US Can't Back Cancer Assurances to Marines

US Can't Back Cancer Assurances to Marines

In an about-face, the government has disavowed a 12-year-old federal report that found little or no cancer risk for adults who lived at Camp Lejeune, N.C., where drinking water was contaminated for three decades.

Up to a million people could have been exposed to toxins that seeped from a neighboring dry cleaner and industrial activity at Lejeune, federal officials say. Now, a report that minimized the cancer threat for adults has been discredited.

"We can no longer stand behind the accuracy of the information in that document," William Cibulas, director of health assessment for the Agency for Toxic Substances and Disease Registry, said at a meeting in Atlanta. "We know too much now."

Sick veterans, who became known as "poisoned patriots," and their advocates never believed the report's conclusions. Their families have filed claims for $33.8 billion in damages. A study continues on whether fetuses might have been harmed.

The agency, charged with protecting public health around toxic sites, said it was rescinding the 1997 assessment on health effects of water that residents of the base drank and bathed in, because of omissions and scientific inaccuracy. That study found the water contamination began in the 1950s and continued until wells were shut down in 1987.

The agency offered no new health conclusions but will pull the flawed document from the Internet while incorporating new science to rewrite what Cibulas called "troublesome" sections.

Jerry Ensminger, a retired Marine who has spent years digging through military and health documents at Camp Lejeune and believes his daughter Janey's leukemia death at age 9 was due to the water, welcomed the government's reversal on the report.

"We are in Day 99 of change, and by God we're starting to see it," he said, meaning the change promised by President Barack Obama. The report in question dates to Bill Clinton's administration.

Officials said that some sections of the document were still valid, including those dealing with past concerns about lead in water and contamination of fish, and analysis of pesticide hazards in soil. People now will have to contact the health agency in Atlanta via e-mail or phone to obtain that information now removed from the Web site, a spokeswoman said.

Among its problems, the document omitted mention of the cancer-causing chemical benzene, which military sampling found in a base well in 1984. Researchers should have mentioned its high levels and tried to verify whether it reached the drinking water, said Cibulas. He said Ensminger recently brought the omission of benzene to his attention.

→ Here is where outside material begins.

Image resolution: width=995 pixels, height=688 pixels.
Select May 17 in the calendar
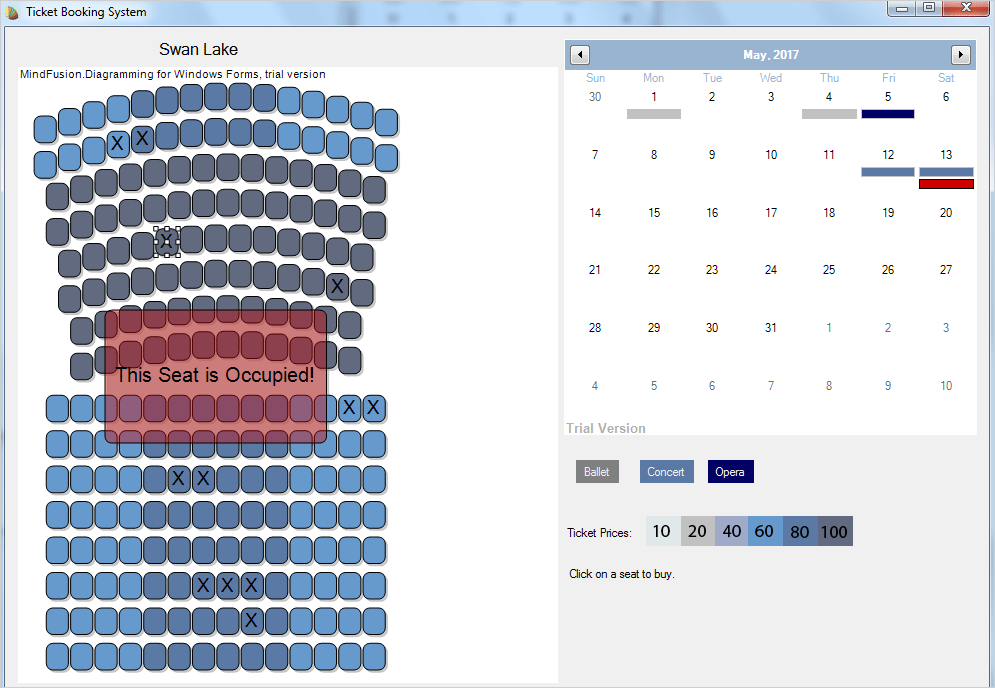pos(770,213)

Additionally, the contaminating solvents that officials focused on have been characterized by new science as even more likely to cause cancer, he noted.

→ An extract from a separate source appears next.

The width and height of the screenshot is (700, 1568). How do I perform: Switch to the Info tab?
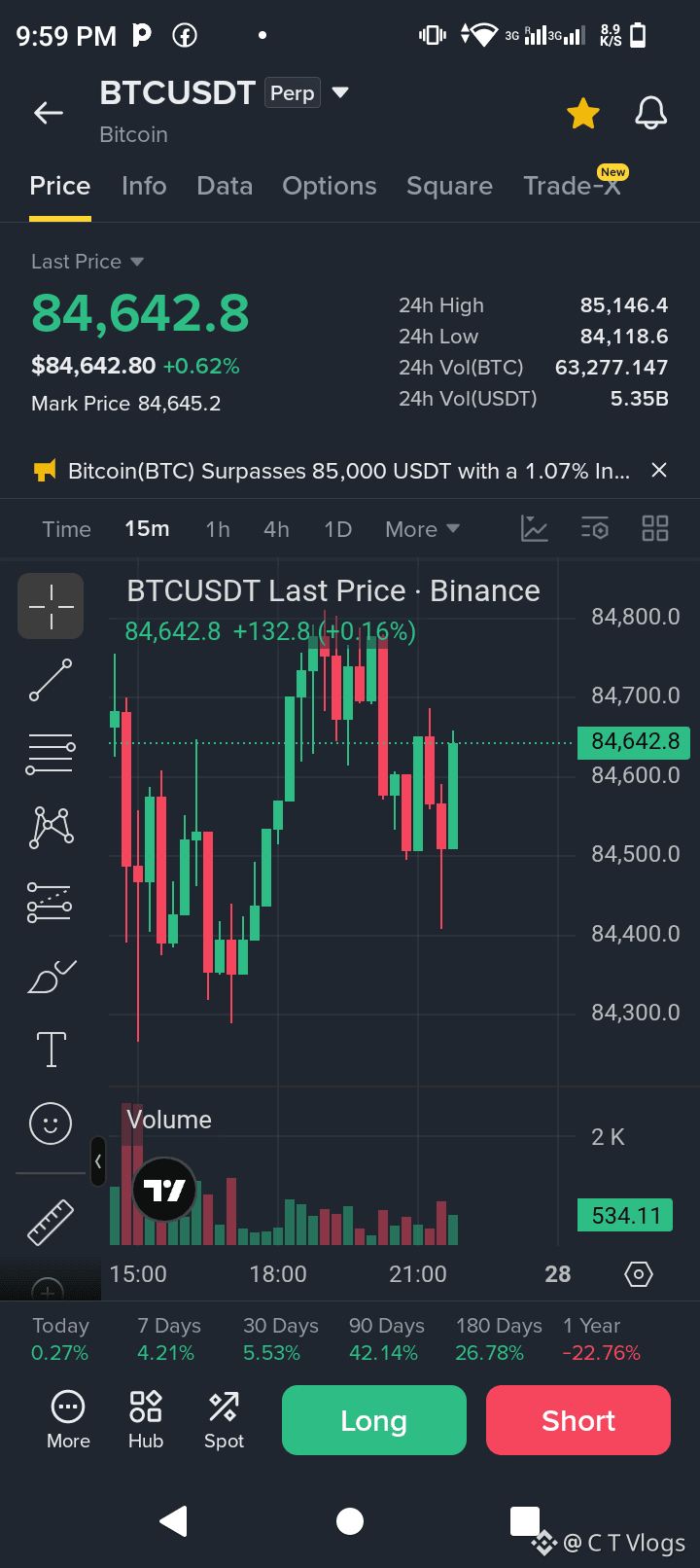pyautogui.click(x=144, y=186)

Cibulas also cited findings, reported in a 2007 Associated Press investigation of the water contamination, that the study underestimated the extent of the contamination on the base due to inadequate information from the Marines.

His unusual announcement came at a meeting of the health agency, part of the Health and Human Services Department, and its community advisory panel that works on follow-up to Camp Lejeune's past water problems.

Members of the panel have long criticized the health document's failings. Lawmakers who heard the Marines' stories last year dubbed them "poisoned patriots."

A table in the document stated unequivocally that adults faced no increased cancer risk from the water. Elsewhere, the report said cancer was not likely but more study was needed.

Cibulas voiced concern that the report was misinterpreted by Veterans Affairs and others as saying: "No way, no how, would any person who drank contaminated water at Camp Lejeune be expected to suffer any adverse health effects, be they cancerous or non-cancerous.

"The science is just not that good for us to make that determination," he said.

The 1997 assessment said children's cancer risk was unknown, but it cited studies showing potential cancer dangers from solvent-tainted water for fetuses. That led to an ongoing study by the agency into whether babies whose mothers drank the water were born with elevated leukemia or birth defects.

The agency estimated as many as 1 million people at the Atlantic-seaboard base could have been exposed to the toxins; the Marines have estimated 500,000.

Levels of one solvent, known as TCE, were the highest ever measured in a U.S. public water supply, according to an agency scientist.

"We keep coming up with more and more stuff," said Allen Menard, a former Marine on the community panel who suffers a rare non-Hodgkin's lymphoma that his doctors linked to chemical exposure.

"They knew about the benzene," he said. "Why didn't they tell us?"

The reversal comes at a sensitive time for the toxic substances agency, following a blistering report last month by congressional investigators who accused it of obscuring or overlooking potential health hazards at toxic sites. The agency's director, Howard Frumkin, promised Congress he was working to improve on any shortcomings.

Military families "have suffered needlessly because of the agency's flawed work," Rep. Brad Miller, D-N.C., said Tuesday.

Health officials wrote to Veterans Affairs last month warning that a VA report had read too much into the Camp Lejeune health assessment and it should not be used as the basis to deny disability benefits.

According to the Navy's legal office, which handles claims, 1,500 people have filed claims for $33.8 billion in damages. The military is waiting for conclusions from the current study of fetal effects before deciding the claims.